What to work on
Rewrite the lines below that run from the one containing "Decrease zoom with the minus button" through the one containing "the Save to", putting "Screen size" wherever "Image resolution" appears and keeping all else unchanged. Give only those lines, and leave the pictures out.

═════ Supplied material ═════

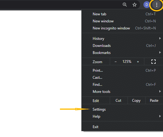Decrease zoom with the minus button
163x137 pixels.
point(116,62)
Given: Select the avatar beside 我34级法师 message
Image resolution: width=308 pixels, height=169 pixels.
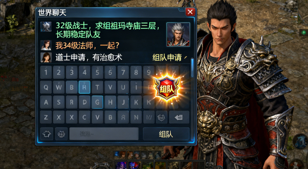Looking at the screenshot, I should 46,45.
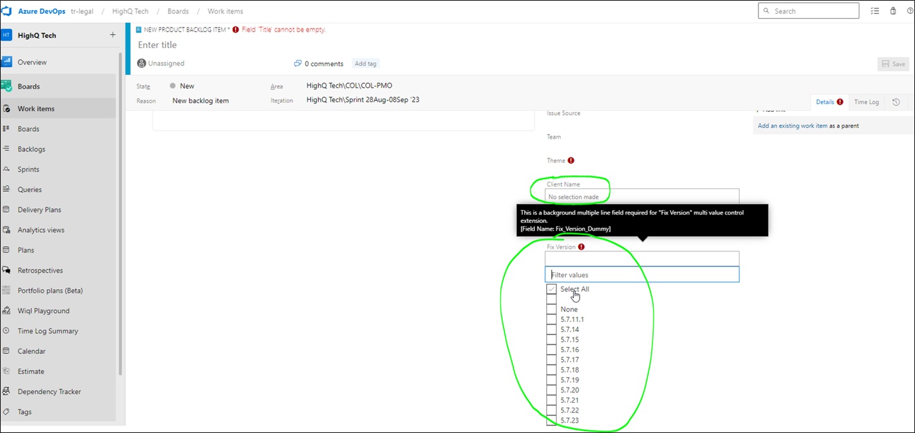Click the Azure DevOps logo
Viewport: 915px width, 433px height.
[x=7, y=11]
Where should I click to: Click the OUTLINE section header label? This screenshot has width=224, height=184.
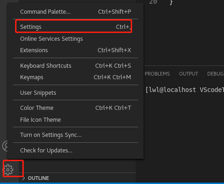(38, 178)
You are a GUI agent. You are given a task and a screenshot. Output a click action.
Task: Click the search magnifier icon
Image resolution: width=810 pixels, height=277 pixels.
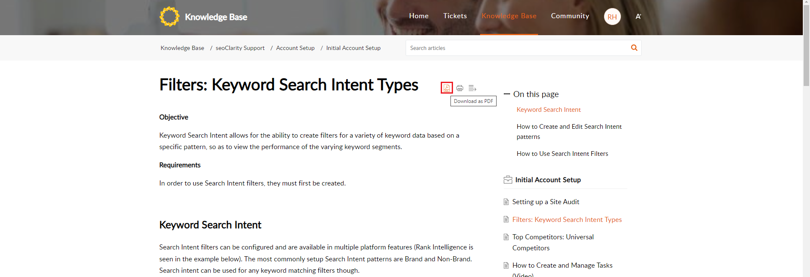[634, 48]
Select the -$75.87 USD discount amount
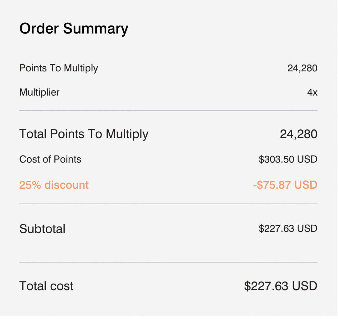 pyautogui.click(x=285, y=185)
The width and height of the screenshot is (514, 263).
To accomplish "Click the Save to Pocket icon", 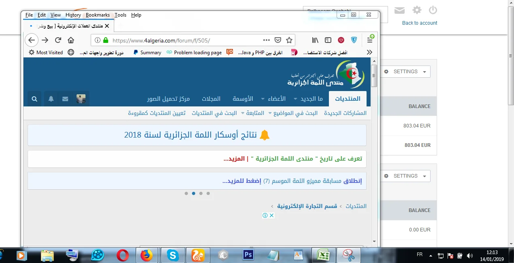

═════
═════ Supplied material ═════

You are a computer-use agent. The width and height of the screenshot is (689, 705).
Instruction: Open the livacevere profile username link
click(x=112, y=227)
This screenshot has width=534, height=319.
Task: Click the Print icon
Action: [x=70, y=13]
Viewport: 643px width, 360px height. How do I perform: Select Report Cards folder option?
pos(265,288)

═════

Solution to this problem
Decrease zoom with the minus button
163x137 pixels.
point(116,62)
Given: Select the avatar beside 我34级法师 message
Screen size: width=308 pixels, height=169 pixels.
Looking at the screenshot, I should 46,45.
Click the Azure DevOps logo
Viewport: 915px width, 433px height.
[x=7, y=11]
Where should I click to: Click the OUTLINE section header label? This screenshot has width=224, height=184.
(38, 178)
You are a GUI agent. You are given a task and a screenshot. Output a click action.
Task: Click the search magnifier icon
Screen size: width=810 pixels, height=277 pixels.
[634, 48]
Select the -$75.87 USD discount amount
 pyautogui.click(x=285, y=185)
The width and height of the screenshot is (514, 263).
To accomplish "Click the Save to Pocket icon", 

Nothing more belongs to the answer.